EURO史上最高ランクの決勝戦 名勝負が続いた2008年、スペイン黄金時代が始まった
【敗れたドイツも好勝負を見せた】 うるさ型のオランダ人記者を押し黙らせる独演ぶりは、日本人ライターの目にはこの上なく痛快に映った。監督たるものはこうでなくてはいけない。その理想型をヒディンクに見た気がした。 一方のオランダ代表監督、マルコ・ファン・バステンは哀れに見えて仕方なかった。バロンドールを3回受賞したスーパースターは、結局、指導者としては大成せずに終わった。名選手ではなかったヒディンクと対比すると、サッカー監督の本質はおのずと浮かび上がる。 決勝でスペインに敗れたドイツも好印象を与えた。ユルゲン・クリンスマンが率いた2006年ドイツW杯を機に攻撃的に転じたドイツは、ヨアヒム・レーヴ監督で臨んだこの大会ではその傾向がさらに加速。よい芳香を漂わせながらの準優勝だった。優勝したスペインとともに、明るい未来を抱かせたものだ。 決勝は自分のなかでサッカーのあるべき姿を見るような一戦だった。舞台はウィーンのエルンスト・ハッペル。名物はその脇にそびえる大観覧車で、映画『第三の男』の舞台として知られる。筆者にとってはアヤックスとミランが対戦した1994-95シーズンのチャンピオンズリーグ(CL)決勝以来、13年ぶりの訪問だった。 ちなみにロシアに敗れたオランダは、EURO2008のグループリーグの3試合をベルンで戦っている。ドイツ国境にほど近いスイスの首都。オランダからも近い距離にある。 スタジアムの定員は3万人。それに対してベルンを訪れたオランダ人は、平日にもかかわらず10万人を数えた。入場可能な人数はせいぜい2万人。8万人は観戦できないことになる。だがオレンジ色に身を包んだ彼らはスタジアムまで行進。そして引き返してくると、市庁舎前の広場に集結。そこに設置された大スクリーンで試合の模様を観戦した。 彼らを市庁舎前広場に迎え入れたベルン市側のホスピタリティにも感心するが、観戦チケットもないのに8万人もの人が現地まで行くオランダ人に、それ以上に感心させられる。オランダサポーターはドイツを通過しなければベルンに辿り着かないので、ドイツ国内の高速道路は大渋滞だったという。

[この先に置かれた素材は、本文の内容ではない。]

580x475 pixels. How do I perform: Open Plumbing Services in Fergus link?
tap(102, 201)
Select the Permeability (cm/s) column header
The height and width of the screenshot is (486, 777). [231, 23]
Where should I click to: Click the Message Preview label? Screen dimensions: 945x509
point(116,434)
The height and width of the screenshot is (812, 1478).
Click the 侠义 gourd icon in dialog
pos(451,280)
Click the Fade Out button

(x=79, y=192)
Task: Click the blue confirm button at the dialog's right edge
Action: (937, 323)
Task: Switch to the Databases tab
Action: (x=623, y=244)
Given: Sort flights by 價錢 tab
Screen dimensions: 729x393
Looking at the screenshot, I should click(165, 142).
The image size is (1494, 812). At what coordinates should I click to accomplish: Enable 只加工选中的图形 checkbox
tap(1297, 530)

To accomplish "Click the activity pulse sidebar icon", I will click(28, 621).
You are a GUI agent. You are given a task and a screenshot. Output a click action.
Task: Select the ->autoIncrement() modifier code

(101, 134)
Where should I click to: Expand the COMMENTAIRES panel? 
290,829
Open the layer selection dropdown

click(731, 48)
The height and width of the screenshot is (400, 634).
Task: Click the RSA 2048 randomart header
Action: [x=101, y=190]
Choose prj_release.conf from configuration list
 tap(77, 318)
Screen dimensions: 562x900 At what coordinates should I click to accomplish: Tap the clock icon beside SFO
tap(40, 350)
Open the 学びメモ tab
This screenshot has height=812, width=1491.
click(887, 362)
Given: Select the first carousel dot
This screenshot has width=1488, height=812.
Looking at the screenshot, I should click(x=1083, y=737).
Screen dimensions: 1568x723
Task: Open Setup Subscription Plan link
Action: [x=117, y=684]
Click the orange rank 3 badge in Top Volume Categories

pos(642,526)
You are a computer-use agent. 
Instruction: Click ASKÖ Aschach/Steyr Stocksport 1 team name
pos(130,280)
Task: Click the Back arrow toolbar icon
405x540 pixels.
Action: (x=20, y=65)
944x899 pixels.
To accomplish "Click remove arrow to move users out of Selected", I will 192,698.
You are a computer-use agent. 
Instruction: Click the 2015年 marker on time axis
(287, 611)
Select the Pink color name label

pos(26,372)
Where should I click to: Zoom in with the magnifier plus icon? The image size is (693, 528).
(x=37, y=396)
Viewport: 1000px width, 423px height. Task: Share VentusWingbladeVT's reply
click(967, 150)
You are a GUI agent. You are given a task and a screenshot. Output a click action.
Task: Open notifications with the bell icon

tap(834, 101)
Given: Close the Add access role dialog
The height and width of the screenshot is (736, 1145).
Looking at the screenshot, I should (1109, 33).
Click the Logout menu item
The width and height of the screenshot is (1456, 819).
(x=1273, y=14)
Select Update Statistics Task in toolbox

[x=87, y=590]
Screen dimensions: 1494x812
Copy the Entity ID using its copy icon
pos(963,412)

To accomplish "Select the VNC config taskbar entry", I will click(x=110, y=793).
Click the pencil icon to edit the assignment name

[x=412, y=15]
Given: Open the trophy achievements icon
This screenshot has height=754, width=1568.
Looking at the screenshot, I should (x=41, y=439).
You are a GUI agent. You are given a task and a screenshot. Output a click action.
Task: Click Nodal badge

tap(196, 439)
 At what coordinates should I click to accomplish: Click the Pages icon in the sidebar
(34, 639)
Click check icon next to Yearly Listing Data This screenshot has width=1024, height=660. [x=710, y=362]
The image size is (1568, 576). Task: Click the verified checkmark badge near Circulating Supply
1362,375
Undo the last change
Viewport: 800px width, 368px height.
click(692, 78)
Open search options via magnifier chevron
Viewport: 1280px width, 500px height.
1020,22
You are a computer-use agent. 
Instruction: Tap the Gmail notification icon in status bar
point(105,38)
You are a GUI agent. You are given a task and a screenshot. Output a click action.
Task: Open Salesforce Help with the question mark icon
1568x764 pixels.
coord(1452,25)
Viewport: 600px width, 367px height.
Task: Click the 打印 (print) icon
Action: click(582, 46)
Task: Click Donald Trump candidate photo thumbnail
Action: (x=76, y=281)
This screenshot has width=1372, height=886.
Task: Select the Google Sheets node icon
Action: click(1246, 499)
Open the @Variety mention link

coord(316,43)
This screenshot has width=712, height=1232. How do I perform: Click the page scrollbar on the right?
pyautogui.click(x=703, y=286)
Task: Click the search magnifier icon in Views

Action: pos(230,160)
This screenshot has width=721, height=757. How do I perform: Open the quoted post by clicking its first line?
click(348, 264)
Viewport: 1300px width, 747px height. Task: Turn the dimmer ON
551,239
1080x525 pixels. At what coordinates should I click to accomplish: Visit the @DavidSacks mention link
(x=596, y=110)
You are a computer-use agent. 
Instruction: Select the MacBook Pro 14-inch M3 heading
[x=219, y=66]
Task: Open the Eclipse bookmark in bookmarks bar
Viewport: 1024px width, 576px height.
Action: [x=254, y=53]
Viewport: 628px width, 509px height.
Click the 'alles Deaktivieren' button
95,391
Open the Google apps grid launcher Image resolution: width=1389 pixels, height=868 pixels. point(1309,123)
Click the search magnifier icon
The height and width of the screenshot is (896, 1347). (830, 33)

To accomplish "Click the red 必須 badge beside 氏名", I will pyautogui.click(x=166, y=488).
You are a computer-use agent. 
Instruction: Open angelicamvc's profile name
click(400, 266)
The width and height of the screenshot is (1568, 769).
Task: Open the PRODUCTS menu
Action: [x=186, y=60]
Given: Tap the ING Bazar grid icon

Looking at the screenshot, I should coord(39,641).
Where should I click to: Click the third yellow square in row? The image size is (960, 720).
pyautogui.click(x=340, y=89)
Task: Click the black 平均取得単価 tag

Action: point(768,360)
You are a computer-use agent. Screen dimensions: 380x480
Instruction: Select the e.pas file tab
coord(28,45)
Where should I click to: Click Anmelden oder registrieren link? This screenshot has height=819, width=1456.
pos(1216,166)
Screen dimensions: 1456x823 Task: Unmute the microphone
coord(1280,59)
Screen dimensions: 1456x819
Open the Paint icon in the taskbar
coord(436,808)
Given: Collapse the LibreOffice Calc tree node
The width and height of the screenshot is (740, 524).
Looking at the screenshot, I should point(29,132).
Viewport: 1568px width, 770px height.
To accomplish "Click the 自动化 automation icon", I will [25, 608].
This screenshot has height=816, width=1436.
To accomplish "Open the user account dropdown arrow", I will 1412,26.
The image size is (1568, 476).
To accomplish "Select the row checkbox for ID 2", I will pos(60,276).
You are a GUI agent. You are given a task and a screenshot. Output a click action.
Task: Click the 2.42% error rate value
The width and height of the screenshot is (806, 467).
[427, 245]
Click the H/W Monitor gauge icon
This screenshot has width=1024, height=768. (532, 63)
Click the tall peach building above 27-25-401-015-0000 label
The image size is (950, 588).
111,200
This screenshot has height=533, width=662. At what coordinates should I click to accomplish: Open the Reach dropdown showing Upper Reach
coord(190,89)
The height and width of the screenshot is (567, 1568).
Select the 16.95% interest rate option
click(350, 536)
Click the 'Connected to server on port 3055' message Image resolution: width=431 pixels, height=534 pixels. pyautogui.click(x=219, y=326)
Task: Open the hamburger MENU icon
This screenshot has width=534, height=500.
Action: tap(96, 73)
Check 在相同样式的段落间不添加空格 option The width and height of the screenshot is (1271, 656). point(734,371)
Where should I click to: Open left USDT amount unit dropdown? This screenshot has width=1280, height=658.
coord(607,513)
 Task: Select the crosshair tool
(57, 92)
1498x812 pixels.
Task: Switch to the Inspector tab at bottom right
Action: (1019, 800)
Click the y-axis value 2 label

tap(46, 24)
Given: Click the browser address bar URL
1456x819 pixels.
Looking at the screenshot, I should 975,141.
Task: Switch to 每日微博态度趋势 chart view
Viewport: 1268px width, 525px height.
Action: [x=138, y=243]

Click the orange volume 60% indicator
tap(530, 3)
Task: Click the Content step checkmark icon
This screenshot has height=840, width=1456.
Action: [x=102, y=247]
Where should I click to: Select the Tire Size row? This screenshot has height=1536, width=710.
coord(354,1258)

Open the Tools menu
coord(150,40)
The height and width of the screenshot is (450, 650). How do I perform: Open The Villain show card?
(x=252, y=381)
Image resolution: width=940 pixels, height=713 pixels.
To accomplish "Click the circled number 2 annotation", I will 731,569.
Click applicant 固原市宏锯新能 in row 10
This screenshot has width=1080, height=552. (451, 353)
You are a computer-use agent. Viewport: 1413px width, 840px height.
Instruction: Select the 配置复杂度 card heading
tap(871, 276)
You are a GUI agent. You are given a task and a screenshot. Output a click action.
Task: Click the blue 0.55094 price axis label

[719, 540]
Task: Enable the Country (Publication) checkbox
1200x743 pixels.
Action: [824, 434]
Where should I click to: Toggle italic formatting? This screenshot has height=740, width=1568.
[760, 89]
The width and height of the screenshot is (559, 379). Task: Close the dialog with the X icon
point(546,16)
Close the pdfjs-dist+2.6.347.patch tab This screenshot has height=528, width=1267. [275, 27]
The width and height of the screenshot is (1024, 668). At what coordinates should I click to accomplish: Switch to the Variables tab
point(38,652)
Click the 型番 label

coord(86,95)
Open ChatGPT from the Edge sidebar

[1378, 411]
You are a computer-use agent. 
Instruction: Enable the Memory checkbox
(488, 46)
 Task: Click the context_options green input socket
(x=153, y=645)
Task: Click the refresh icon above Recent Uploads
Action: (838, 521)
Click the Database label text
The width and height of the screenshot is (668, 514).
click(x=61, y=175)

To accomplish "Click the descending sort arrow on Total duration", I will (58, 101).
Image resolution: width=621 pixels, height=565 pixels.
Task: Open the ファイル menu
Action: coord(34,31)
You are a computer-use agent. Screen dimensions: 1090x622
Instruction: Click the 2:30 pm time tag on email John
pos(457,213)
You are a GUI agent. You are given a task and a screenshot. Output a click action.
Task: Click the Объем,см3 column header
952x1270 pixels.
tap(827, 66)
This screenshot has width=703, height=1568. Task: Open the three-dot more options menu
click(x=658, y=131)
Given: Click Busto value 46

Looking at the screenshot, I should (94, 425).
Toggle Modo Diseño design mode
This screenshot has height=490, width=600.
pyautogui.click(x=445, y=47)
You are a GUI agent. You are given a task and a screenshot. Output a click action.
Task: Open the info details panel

EURO2008の会場で特筆すべきスタジアムは、スイス・バーゼルの街中にあるサンクト・ヤコブ・パークだ。ミュンヘンのアリアンツ・アレーナを彷彿とさせる外観にも目を奪われるが、高齢者用の福祉施設併設型というコンセプトにはそれ以上に驚かされた。 どちらかといえば田舎にあるものと相場が決まっている老人ホームや高齢者用住宅を、町の真ん中にあるスタジアムの内部に取り入れてしまう。日本では絶対に湧かない発想である。東京では近々、国立競技場が民営化されるとのことだが、世界に誇れるアイデアを詰め込んでほしいものである。